Apr 25, 2004 08:35 PM
by prmoliveira


--- In theos-talk@yahoogroups.com, "Daniel H. Caldwell" 
<danielhcaldwell@y...> wrote:


> It appears that you accept the claims of
> Mrs. Besant and Mr. Leadbeater to be in contact with
> H.P. Blavatsky's Masters. 
> 
> But what about the multitude of other claimants
> who ALSO said they were/are in contact with
> HPB's Mahatmas?


Daniel:

My views on Alice Bailey's writings are at

http://groups.yahoo.com/group/theos-talk/message/15287

which you apparently acknowledged at

http://groups.yahoo.com/group/theos-talk/message/15324


Before replying to your other questions I would like to quote what 
the late Dr Hugh Shearman, a distinguished member of the Adyar TS, 
who was awarded the Subba Row Medal in 1996 for his contribution to 
theosophical literature, said in his article "Exploring the Past" 
("The Theosophist", May 1985):


"Probably most people think that history is the story of the past. 
History, however, is by no means the story of the past; it is the 
story of the past constructed by certain methods and according to 
certain standards.

People also imagine that history is either true or not true. Again 
the idea must be rejected, for the truth of any work of history can 
never be more than relative. It must depend on the material available 
for its construction, the adequacy of the methods used and the 
standards of judgement prevailing at the time when it was written. ...
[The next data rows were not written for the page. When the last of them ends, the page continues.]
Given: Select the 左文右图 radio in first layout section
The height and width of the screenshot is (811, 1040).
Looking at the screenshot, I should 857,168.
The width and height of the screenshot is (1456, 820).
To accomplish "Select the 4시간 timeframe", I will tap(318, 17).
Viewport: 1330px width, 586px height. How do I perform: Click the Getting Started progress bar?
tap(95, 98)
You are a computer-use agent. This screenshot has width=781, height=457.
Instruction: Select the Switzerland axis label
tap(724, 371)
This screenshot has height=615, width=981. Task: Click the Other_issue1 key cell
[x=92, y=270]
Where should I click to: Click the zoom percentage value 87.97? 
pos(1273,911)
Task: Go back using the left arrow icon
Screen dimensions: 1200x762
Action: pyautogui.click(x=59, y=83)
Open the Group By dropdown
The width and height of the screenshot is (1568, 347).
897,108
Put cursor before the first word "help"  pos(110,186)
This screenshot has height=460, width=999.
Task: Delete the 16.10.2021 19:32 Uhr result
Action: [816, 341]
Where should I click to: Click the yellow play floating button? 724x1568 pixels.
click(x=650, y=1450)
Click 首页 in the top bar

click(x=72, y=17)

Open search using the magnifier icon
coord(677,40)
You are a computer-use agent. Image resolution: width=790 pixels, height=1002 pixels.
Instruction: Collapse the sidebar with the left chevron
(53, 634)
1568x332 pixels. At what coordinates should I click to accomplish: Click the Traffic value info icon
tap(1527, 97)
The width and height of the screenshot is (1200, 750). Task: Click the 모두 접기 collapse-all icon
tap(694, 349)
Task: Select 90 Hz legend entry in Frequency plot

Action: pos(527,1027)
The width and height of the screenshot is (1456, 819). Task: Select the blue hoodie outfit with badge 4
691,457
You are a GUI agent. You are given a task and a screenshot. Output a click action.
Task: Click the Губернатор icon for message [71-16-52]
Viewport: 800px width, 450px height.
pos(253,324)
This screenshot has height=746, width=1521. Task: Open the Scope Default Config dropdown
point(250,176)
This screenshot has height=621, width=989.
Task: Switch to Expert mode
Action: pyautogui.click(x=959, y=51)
History, then, is no simple tale of the past events. It is a 
demanding discipline which extends a challenge not only to our view 
of the past but to our view of the present, from which it can never 
provide an escape. It is truly 'theosophical' in that it asks more 
questions than it can answer." 


I am familiar with some of the literature of the I AM movement, the 
Summit University (Clare-Prophet), and what is generally referred to 
as the "Ascended Masters" teachings. I see no reason to believe that 
such literature is 'inspired' by HPB's Teachers as it has a rather 
mediumnistic (or in modern terms, a 'channelling') tone to it. It 
also does not convey, imo, the depth of wisdom, insight and 
selflessness that the communications in "The Mahatma Letters" 
and "Letters from the Masters of the Wisdom" have.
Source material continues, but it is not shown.